:: Listing
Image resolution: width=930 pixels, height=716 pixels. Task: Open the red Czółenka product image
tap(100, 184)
::::
:: Listing
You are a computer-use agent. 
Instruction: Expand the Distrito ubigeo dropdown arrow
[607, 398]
::::
_Job_
Please reproduce the records beginning at the line that has "Image resolution: width=930" and ending after the line that has "tap(100, 184)", keeping every line including the request, but offset each coordinate in the answers by adding 33.

_Correct result_
Image resolution: width=930 pixels, height=716 pixels. Task: Open the red Czółenka product image
tap(133, 217)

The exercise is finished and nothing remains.